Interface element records
───

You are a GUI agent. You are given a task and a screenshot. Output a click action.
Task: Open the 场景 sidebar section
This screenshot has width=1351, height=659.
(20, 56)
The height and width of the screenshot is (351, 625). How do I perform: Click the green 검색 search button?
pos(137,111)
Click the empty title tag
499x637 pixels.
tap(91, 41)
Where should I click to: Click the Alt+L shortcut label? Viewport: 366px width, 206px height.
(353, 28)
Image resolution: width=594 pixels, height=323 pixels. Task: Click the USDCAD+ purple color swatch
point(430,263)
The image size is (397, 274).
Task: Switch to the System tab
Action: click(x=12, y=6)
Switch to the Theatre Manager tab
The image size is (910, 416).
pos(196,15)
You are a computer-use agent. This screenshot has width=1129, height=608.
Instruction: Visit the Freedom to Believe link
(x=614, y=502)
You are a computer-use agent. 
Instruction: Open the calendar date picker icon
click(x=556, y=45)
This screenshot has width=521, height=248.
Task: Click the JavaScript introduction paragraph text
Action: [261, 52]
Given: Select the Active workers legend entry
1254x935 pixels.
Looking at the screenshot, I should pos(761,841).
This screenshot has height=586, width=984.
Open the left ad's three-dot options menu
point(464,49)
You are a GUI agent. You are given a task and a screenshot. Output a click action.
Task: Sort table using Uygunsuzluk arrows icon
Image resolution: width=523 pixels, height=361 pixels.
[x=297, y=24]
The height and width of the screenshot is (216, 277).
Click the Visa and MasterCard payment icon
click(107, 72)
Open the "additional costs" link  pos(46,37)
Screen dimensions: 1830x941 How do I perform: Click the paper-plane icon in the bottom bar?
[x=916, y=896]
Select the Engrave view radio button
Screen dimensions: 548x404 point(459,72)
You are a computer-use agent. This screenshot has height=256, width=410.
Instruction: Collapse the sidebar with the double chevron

───

● AIM:
Can you copy out all of the data above line for line, without changing a single character?

● WORKED ANSWER:
You are a GUI agent. You are given a task and a screenshot. Output a click action.
Task: Open the 场景 sidebar section
This screenshot has width=1351, height=659.
(20, 56)
The height and width of the screenshot is (351, 625). How do I perform: Click the green 검색 search button?
pos(137,111)
Click the empty title tag
499x637 pixels.
tap(91, 41)
Where should I click to: Click the Alt+L shortcut label? Viewport: 366px width, 206px height.
(353, 28)
Image resolution: width=594 pixels, height=323 pixels. Task: Click the USDCAD+ purple color swatch
point(430,263)
The image size is (397, 274).
Task: Switch to the System tab
Action: click(x=12, y=6)
Switch to the Theatre Manager tab
The image size is (910, 416).
pos(196,15)
You are a computer-use agent. This screenshot has width=1129, height=608.
Instruction: Visit the Freedom to Believe link
(x=614, y=502)
You are a computer-use agent. 
Instruction: Open the calendar date picker icon
click(x=556, y=45)
This screenshot has width=521, height=248.
Task: Click the JavaScript introduction paragraph text
Action: [261, 52]
Given: Select the Active workers legend entry
1254x935 pixels.
Looking at the screenshot, I should pos(761,841).
This screenshot has height=586, width=984.
Open the left ad's three-dot options menu
point(464,49)
You are a GUI agent. You are given a task and a screenshot. Output a click action.
Task: Sort table using Uygunsuzluk arrows icon
Image resolution: width=523 pixels, height=361 pixels.
[x=297, y=24]
The height and width of the screenshot is (216, 277).
Click the Visa and MasterCard payment icon
click(107, 72)
Open the "additional costs" link  pos(46,37)
Screen dimensions: 1830x941 How do I perform: Click the paper-plane icon in the bottom bar?
[x=916, y=896]
Select the Engrave view radio button
Screen dimensions: 548x404 point(459,72)
You are a computer-use agent. This screenshot has height=256, width=410.
Instruction: Collapse the sidebar with the double chevron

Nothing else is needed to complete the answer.